DATA TO PROCESS

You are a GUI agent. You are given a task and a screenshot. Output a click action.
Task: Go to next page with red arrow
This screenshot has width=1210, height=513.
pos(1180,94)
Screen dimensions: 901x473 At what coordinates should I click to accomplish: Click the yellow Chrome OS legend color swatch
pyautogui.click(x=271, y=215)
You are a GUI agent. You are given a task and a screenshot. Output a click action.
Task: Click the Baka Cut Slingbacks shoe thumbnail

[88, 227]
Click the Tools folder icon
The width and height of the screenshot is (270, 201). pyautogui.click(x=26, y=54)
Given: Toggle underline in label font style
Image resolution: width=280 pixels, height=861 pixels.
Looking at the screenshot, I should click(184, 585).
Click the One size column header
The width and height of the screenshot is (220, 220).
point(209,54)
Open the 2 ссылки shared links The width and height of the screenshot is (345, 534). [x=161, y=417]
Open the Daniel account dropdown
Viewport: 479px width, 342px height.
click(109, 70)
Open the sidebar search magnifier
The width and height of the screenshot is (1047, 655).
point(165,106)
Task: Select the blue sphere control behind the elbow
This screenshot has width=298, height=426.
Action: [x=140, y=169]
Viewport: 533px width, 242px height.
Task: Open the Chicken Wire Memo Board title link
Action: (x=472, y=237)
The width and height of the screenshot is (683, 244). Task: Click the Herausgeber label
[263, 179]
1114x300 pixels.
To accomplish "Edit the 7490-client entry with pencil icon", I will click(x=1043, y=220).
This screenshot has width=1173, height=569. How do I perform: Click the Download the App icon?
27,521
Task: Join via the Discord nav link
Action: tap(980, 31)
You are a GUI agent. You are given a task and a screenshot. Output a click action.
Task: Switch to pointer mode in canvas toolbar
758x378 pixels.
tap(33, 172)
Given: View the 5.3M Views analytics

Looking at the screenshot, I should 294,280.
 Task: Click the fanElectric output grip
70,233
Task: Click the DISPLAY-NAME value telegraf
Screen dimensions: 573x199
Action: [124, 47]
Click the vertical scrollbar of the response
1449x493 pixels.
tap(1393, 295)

WHAT YOU ARE ASKED TO DO
Return all of the material precisely as written.

FINISHED EXERCISE
You are a GUI agent. You are given a task and a screenshot. Output a click action.
Task: Go to next page with red arrow
This screenshot has width=1210, height=513.
pos(1180,94)
Screen dimensions: 901x473 At what coordinates should I click to accomplish: Click the yellow Chrome OS legend color swatch
pyautogui.click(x=271, y=215)
You are a GUI agent. You are given a task and a screenshot. Output a click action.
Task: Click the Baka Cut Slingbacks shoe thumbnail

[88, 227]
Click the Tools folder icon
The width and height of the screenshot is (270, 201). pyautogui.click(x=26, y=54)
Given: Toggle underline in label font style
Image resolution: width=280 pixels, height=861 pixels.
Looking at the screenshot, I should click(184, 585).
Click the One size column header
The width and height of the screenshot is (220, 220).
point(209,54)
Open the 2 ссылки shared links The width and height of the screenshot is (345, 534). [x=161, y=417]
Open the Daniel account dropdown
Viewport: 479px width, 342px height.
click(109, 70)
Open the sidebar search magnifier
The width and height of the screenshot is (1047, 655).
point(165,106)
Task: Select the blue sphere control behind the elbow
This screenshot has width=298, height=426.
Action: [x=140, y=169]
Viewport: 533px width, 242px height.
Task: Open the Chicken Wire Memo Board title link
Action: (x=472, y=237)
The width and height of the screenshot is (683, 244). Task: Click the Herausgeber label
[263, 179]
1114x300 pixels.
To accomplish "Edit the 7490-client entry with pencil icon", I will click(x=1043, y=220).
This screenshot has width=1173, height=569. How do I perform: Click the Download the App icon?
27,521
Task: Join via the Discord nav link
Action: tap(980, 31)
You are a GUI agent. You are given a task and a screenshot. Output a click action.
Task: Switch to pointer mode in canvas toolbar
758x378 pixels.
tap(33, 172)
Given: View the 5.3M Views analytics

Looking at the screenshot, I should 294,280.
 Task: Click the fanElectric output grip
70,233
Task: Click the DISPLAY-NAME value telegraf
Screen dimensions: 573x199
Action: [124, 47]
Click the vertical scrollbar of the response
1449x493 pixels.
tap(1393, 295)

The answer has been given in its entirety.